(Information provided):

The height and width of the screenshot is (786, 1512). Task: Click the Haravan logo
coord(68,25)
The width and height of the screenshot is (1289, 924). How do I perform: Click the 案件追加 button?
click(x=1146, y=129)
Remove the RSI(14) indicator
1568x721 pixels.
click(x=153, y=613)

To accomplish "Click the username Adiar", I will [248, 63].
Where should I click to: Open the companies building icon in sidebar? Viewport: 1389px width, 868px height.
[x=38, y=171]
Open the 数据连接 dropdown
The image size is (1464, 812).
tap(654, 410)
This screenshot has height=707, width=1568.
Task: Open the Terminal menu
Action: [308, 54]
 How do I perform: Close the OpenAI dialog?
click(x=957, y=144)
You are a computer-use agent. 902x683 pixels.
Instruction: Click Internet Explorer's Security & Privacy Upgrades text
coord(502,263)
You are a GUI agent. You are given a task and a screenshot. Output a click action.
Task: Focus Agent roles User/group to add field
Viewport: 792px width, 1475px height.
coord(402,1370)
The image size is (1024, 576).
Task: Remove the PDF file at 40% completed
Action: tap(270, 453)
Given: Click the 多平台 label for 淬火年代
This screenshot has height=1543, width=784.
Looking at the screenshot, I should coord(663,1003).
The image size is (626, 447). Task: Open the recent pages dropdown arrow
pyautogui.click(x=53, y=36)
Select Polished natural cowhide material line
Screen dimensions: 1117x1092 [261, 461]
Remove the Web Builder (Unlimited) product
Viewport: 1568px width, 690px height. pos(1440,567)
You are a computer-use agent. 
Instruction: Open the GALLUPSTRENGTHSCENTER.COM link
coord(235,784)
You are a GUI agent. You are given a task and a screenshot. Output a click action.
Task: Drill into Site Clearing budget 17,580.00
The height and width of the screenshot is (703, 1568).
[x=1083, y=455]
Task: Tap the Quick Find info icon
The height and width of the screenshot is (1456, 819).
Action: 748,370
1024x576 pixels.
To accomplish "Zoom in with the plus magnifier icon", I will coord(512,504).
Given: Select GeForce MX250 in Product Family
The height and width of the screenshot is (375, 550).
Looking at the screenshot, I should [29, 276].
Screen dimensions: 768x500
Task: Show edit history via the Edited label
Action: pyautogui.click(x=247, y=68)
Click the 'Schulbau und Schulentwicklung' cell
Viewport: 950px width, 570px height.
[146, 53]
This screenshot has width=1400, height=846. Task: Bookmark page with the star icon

(Work to complete):
Gather every line of the material above that contains the string "height", and copy each such line in full.

(Full output):
The height and width of the screenshot is (786, 1512). Task: Click the Haravan logo
The width and height of the screenshot is (1289, 924). How do I perform: Click the 案件追加 button?
Where should I click to: Open the companies building icon in sidebar? Viewport: 1389px width, 868px height.
This screenshot has height=707, width=1568.
Viewport: 792px width, 1475px height.
This screenshot has height=1543, width=784.
Viewport: 1568px width, 690px height. pos(1440,567)
The height and width of the screenshot is (703, 1568).
The height and width of the screenshot is (1456, 819).
The height and width of the screenshot is (375, 550).
Viewport: 950px width, 570px height.
This screenshot has width=1400, height=846. Task: Bookmark page with the star icon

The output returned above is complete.